The study aimed to illustrate the value of AIRI in nondiabetic patients with acute coronary syndrome and identify the angiographic coronary artery disease severity in relation to AIRI.

Study design

This study was cross-sectional in design.

Patients and methods

This study included 120 nondiabetic patients presenting with acute chest pain who were admitted to the coronary care unit. Admission glucose and insulin concentrations were measured and the AIRI was calculated. ECG was carried out and the patients were grouped as follows: those with unstable angina (UA) (40 cases) and those with acute myocardial infarction (AMI) (40 cases). They were compared with 40 patients with stable angina (SA) and a group of controls (40 individuals). The studied participants were examined clinically stressing on the other criteria for insulin resistance syndrome.
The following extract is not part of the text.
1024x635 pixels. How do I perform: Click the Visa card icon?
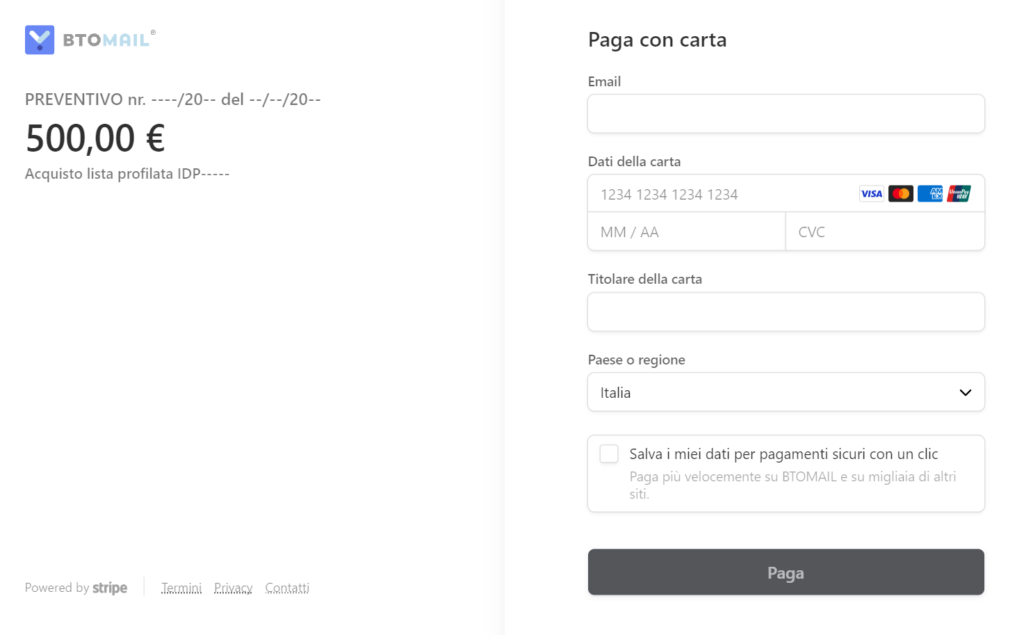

The following laboratory tests were undertaken, including random plasma glucose, HBA1-c, lipid profile, cardiac enzymes (CK-MB, LDH), and troponin T. An angiographic study was carried out for patients from each diseased group and for 20 patients who had suffered a first attack in the SA group.
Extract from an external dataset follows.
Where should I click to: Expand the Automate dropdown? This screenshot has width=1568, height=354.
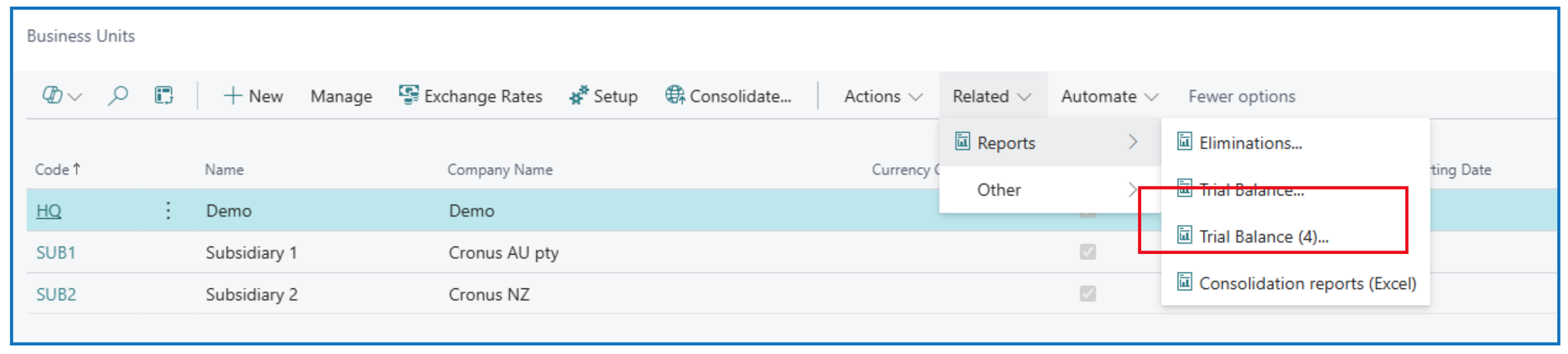1109,97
AIRI was significantly elevated in the AMI (3.9±0.1) and UA (3.01±0.2) groups when compared with the SA and control groups. AIRI was significantly higher in the AMI group when compared with the UA group. Coronary angiography revealed one coronary vessel involvement in 10, 20, and 10% of patients in the SA, UA, and AMI groups, respectively, whereas two-vessel involvement was detected in 0, 30, and 60% of patients in the SA, UA, and AMI groups, respectively. Three-coronary-vessel disease was not detected in the SA group but was evident in 5% of UA and 30% of AMI patients. The relation of AIRI in the studied groups on the basis of the χ2-test revealed significant elevation of AIRI in the AMI and UA groups. Cases with three-vessel affection demonstrated higher AIRI.


Elevated AIRI can predict coronary artery events in nondiabetic patients with acute chest pain. Multiple coronary vessel involvement is common in such cases and suitable planned invasive therapeutic strategies have to be considered.